NATO members “have clearly stated that Georgia will become a member of NATO,” Stoltenberg asserted days ago while visiting the Georgian capital of Tbilisi. He added: “We will continue working together to prepare for Georgia’s NATO membership.” For good measure, Stoltenberg tweeted on March 25 that he was “delighted to observe the joint NATO-Georgia exercise” and “honored to meet veterans & serving soldiers,” adding that “Georgia is a unique partner for #NATO & we are stepping up our cooperation.”
Very few members of Congress can be heard raising any concerns about such reckless expansion . The Senate is key, because adding a country to full NATO membership requires Senate approval.
My colleagues at RootsAction.org have just launched a constituent email campaign on this issue. In every state, people are contacting their senators with individual emails urging them to oppose NATO expansion. Such constituent pressure needs to escalate.

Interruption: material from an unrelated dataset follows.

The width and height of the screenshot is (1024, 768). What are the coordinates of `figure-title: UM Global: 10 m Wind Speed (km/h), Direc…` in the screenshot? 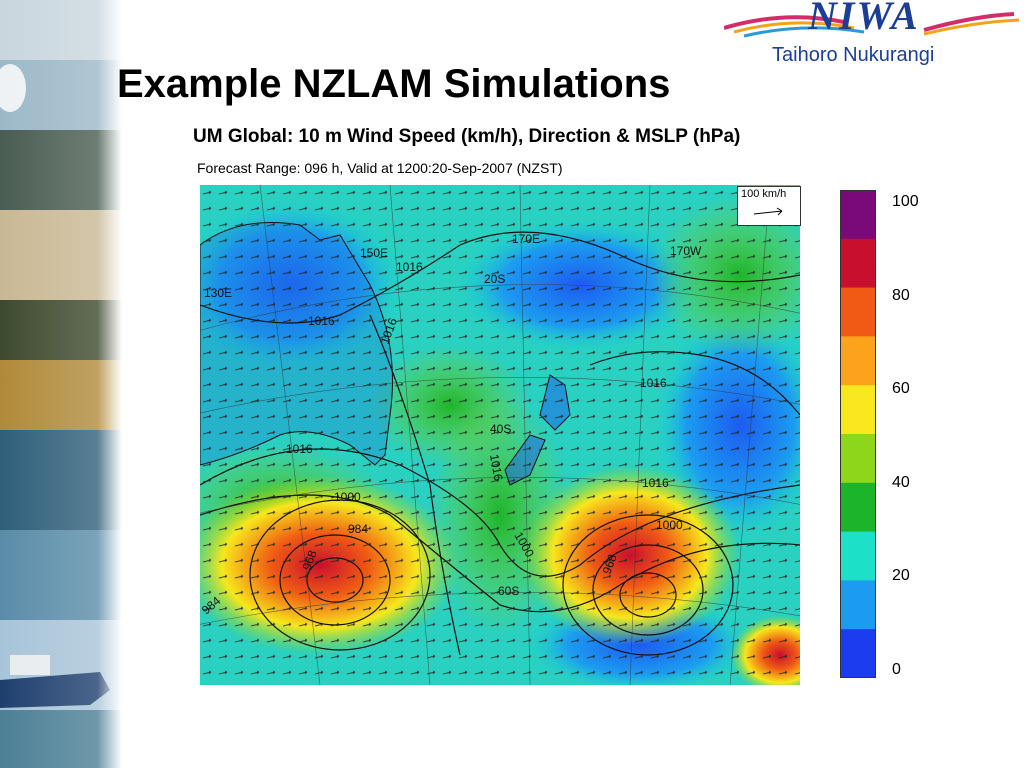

But lobbying is only part of what’s needed. As NATO marks its 70th anniversary next week with a range of activities — including a White House welcome for Stoltenberg on Tuesday, his speech to Congress the next day and an official “celebration” on April 4 — counter-actions including forums and protests as part of a “No to NATO” week will be happening in Washington.
A statement from the campaign says that “NATO and a just, peaceful and sustainable world are incompatible…. It is an unjust, undemocratic, violent and aggressive alliance trying to shape the world for the benefit of a few.” Such evaluations of NATO in the real world are a far cry from the adulation that will be coming from mass media next week.

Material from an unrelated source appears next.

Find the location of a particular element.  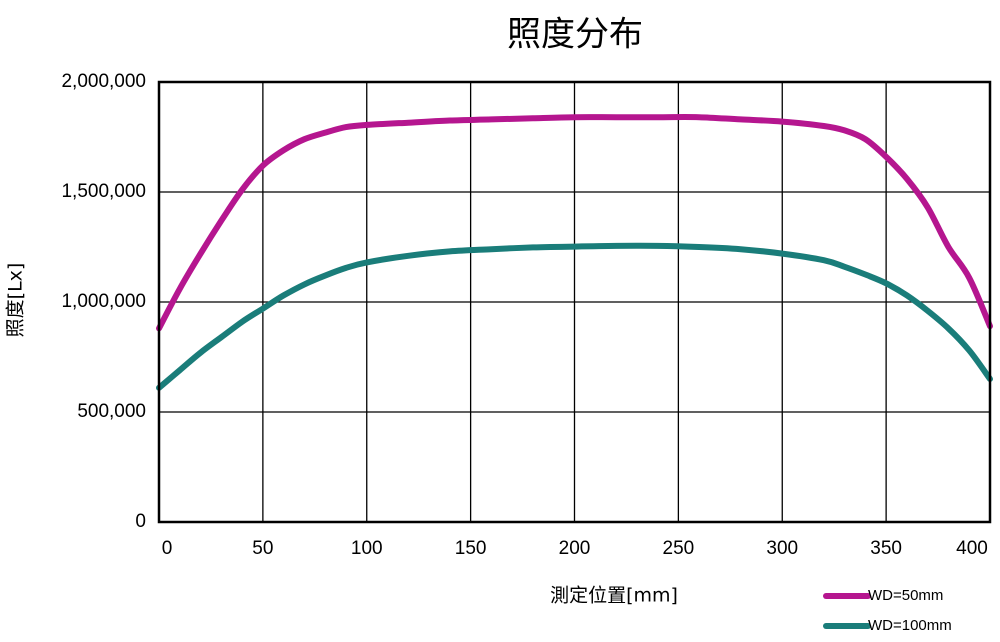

Trump’s decision to roll out the White House red carpet for NATO’s secretary general is consistent with the administration’s actions during the last two years. Media narratives that fixate on occasional warm rhetoric from Trump about Russian President Vladimir Putin have fueled illusions that Trump isn’t pursuing aggressive anti-Russian policies.

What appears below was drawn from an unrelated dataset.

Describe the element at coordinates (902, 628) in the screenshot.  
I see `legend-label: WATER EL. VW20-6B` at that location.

While many Democratic politicians and U.S. media outlets have portrayed Trump as soft on Russia and uncommitted to Western militarism, such claims don’t hold up to facts. Trump and his top deputies have repeatedly affirmed a commitment to NATO, while his overall policies (if not always his rhetoric) have been dangerously bellicose toward Russia.
In an email message to the D.C. area encouraging participation in “No to NATO ” events next week, RootsAction pointed out: “Trump has evicted Russian diplomats, sanctioned Russian officials, put missiles practically on Russia’s border, sent weapons into Ukraine, lobbied European nations to drop Russian energy deals, left the Iran agreement, torn up the INF Treaty, rejected Russia’s offers on banning weapons in space and banning cyberwar, expanded NATO eastward, added a NATO partner in Colombia, proposed adding Brazil, demanded and successfully moved most NATO members to buy significantly more weapons, splurged on more nukes, bombed Russians in Syria, overseen the largest war rehearsals in Europe in half a century, condemned all proposals for a European military and insisted that Europe stick with NATO.”
When NATO Secretary General Stoltenberg gives his speech to the assembled members of Congress next Wednesday, you can count on the House Speaker and Senate Majority Leader to be right behind him. The bipartisan enthusiasm will be obvious — in tribute to a militarized political culture that is vastly profitable for a few, while vastly destructive in countless ways . Only public education, activism, protests and a wide range of political organizing have the potential to disrupt and end the reflexive support for NATO in Washington.